We read the csv files using [`spark.read`](https://spark.apache.org/docs/latest/sql-data-sources-load-save-functions.html)

In [0]:
movies_df = spark.read.options(header=True).csv(movies_path)
ratings_df = spark.read.options(header=True).csv(ratings_path).sample(0.01)

We cache the read dataframes to avoid reloading them in subsequent computation.

In [0]:
movies_df.cache()
ratings_df.cache()

We then print a few rows from each dataframe.

In [0]:
movies_df.show(5)

In [0]:
ratings_df.show(5)

### Manipulating data

In [0]:
movies_df.select("title").show(5)

In [0]:
ratings_df.filter("rating=5").show(5)

In [0]:
ratings_df.groupby("userId").agg({"movieId": "count"}).show(5)

In [0]:
ratings_df.withColumn("is_rating_high", ratings_df["rating"] >= 4).show(5)

In [0]:
ratings_df.withColumn("is_rating_low", ratings_df.rating < 4).show(5)

In [0]:
ratings_df.withColumnRenamed("rating", "note").show(5)

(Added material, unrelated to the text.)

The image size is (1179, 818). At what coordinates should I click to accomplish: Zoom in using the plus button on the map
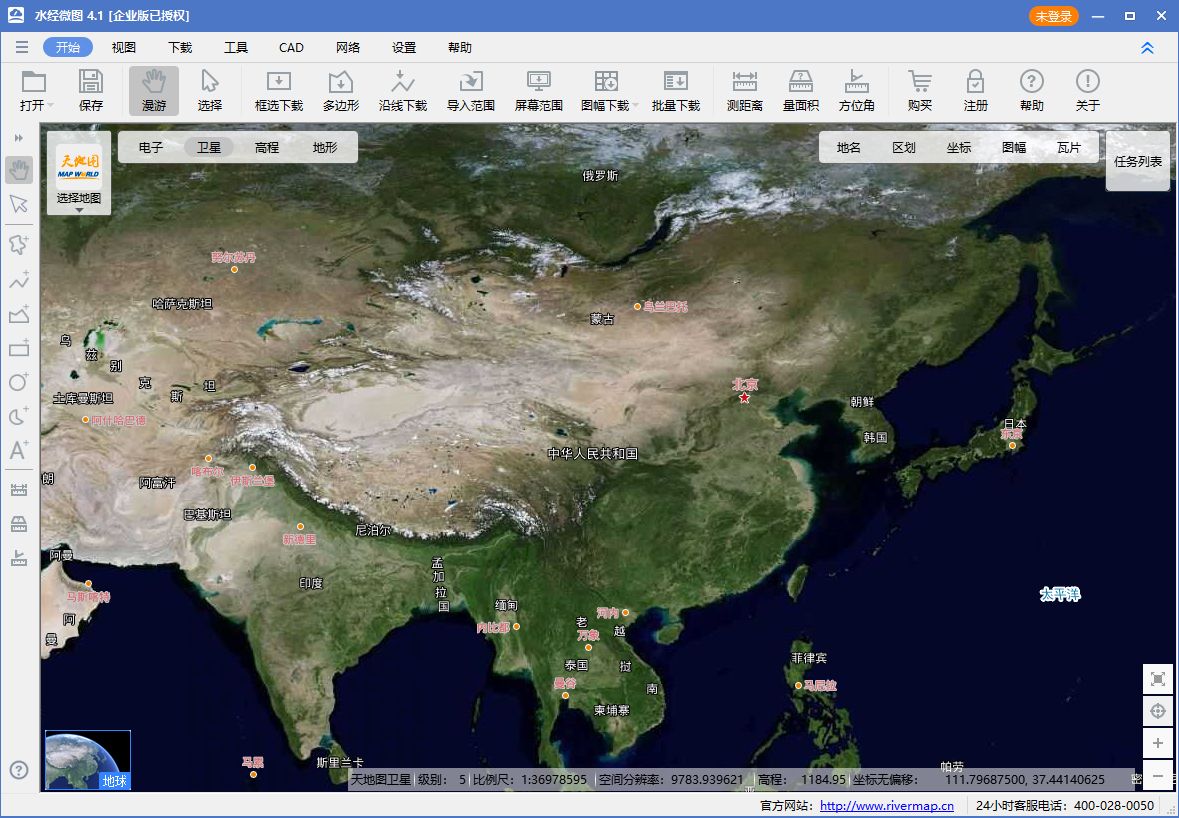click(1157, 744)
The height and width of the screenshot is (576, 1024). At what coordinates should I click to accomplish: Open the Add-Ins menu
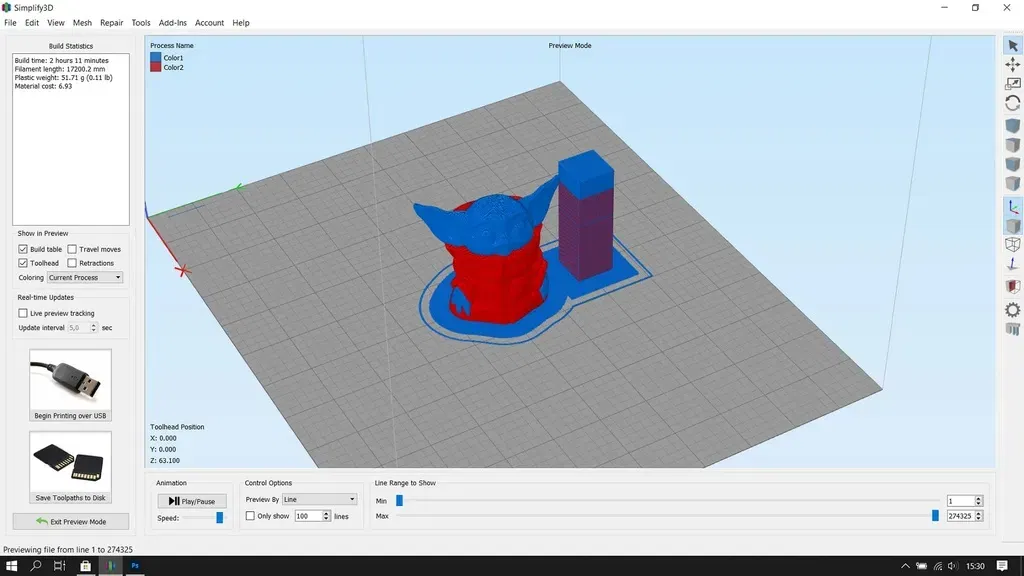[x=171, y=22]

https://spark.apache.org/docs/2.3.0/api/python/pyspark.sql.html#module-pyspark.sql.functions

### Built-in transformations and aggregations

In [0]:
import pyspark.sql.functions as F

In [0]:
ratings_df.select(F.avg("rating"), F.min("rating"), F.max("rating")).show()

### Joining Dataframes

In [0]:
ratings_df.join(movies_df, "movieId").show(5)

### User Defined functions (UDFs)

In [0]:
from pyspark.sql.functions import udf
from pyspark.sql.types import LongType

def length(string: str):
    return len(string)

length_udf = udf(length, LongType())

In [0]:
movies_df.select(length_udf("title")).show(5)

In [0]:
@udf("string")
def length2(string: str):
    return len(string)

In [0]:
movies_df.select(length2("title")).show(5)

In [0]:
title_lengths = movies_df.select(length2("title").alias("title_length"))

In [0]:
title_lengths.select(F.max("title_length")).show()

In [0]:
title_lengths.select(F.min("title_length")).show()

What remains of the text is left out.